_Fragmento de texto_
↓
Este primer trimestre de 2022 ha sido el primero de la historia de Netflix en el que la plataforma ha perdido suscriptores. El descenso de 200.000 socios es apenas una gota en el mar de 220 millones de suscriptores globales de Netflix. Pero ha provocado la pérdida de un 35% del valor de sus acciones. Desde octubre del año pasado, la caída de la capitalización bursátil de Netflix es ya de 200.000 millones de dólares.
Los motivos de esa caída son varios y no tienen que ver, al menos no de forma directa, con el febril entusiasmo con que Netflix sermonea a sus suscriptores.
Y eso porque el suscriptor interesado en escapar de las homilías izquierdistas de turno ha aprendido ya los trucos necesarios para detectar qué productos de la plataforma son puro adoctrinamiento. No me obliguen a mencionarlos porque un servidor no quiere acabar procesado por un presunto delito de odio. Pero digamos que determinadas palabras clave en el resumen de la serie en cuestión funcionan como eficaz repelente para espectadores atentos. Mi preferido es «autoestima». Si «autoestima» va acompañado de «mujer joven» o de las palabras «racializada» y/o «género», tómenselo como se tomarían el sonido de un cascabel surgido de la nada en el desierto de Oaxaca.
↑
_Bloque de datos_
↓
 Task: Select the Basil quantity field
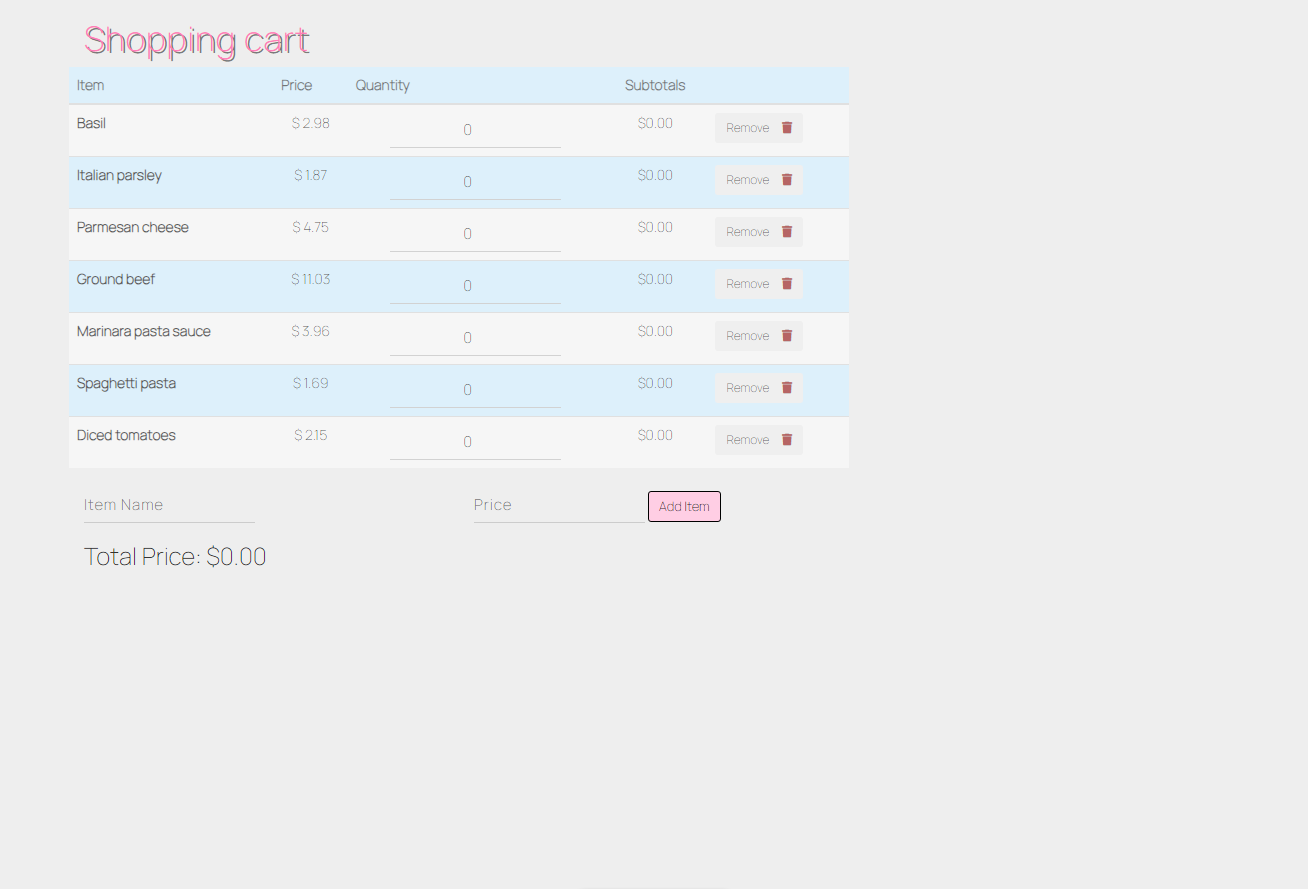pos(474,129)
↑
_Tareas propuestas_
1. Reproduce literalmente la parte del texto sobre Netflix que empieza con las palabras "Este primer trimestre" y termina con "millones de dólares.".
2. Resume en dos oraciones el texto sobre Netflix.

_Respuestas por tarea_
1.
Este primer trimestre de 2022 ha sido el primero de la historia de Netflix en el que la plataforma ha perdido suscriptores. El descenso de 200.000 socios es apenas una gota en el mar de 220 millones de suscriptores globales de Netflix. Pero ha provocado la pérdida de un 35% del valor de sus acciones. Desde octubre del año pasado, la caída de la capitalización bursátil de Netflix es ya de 200.000 millones de dólares.

2. En el primer trimestre de 2022, Netflix perdió suscriptores por primera vez en su historia: fueron 200.000 de sus 220 millones, y esa pérdida provocó una caída del 35 % en el valor de sus acciones. Según el texto, los motivos no tienen que ver de forma directa con los sermones de la plataforma, porque los suscriptores ya detectan los contenidos de adoctrinamiento por ciertas palabras clave que aparecen en los resúmenes de las series.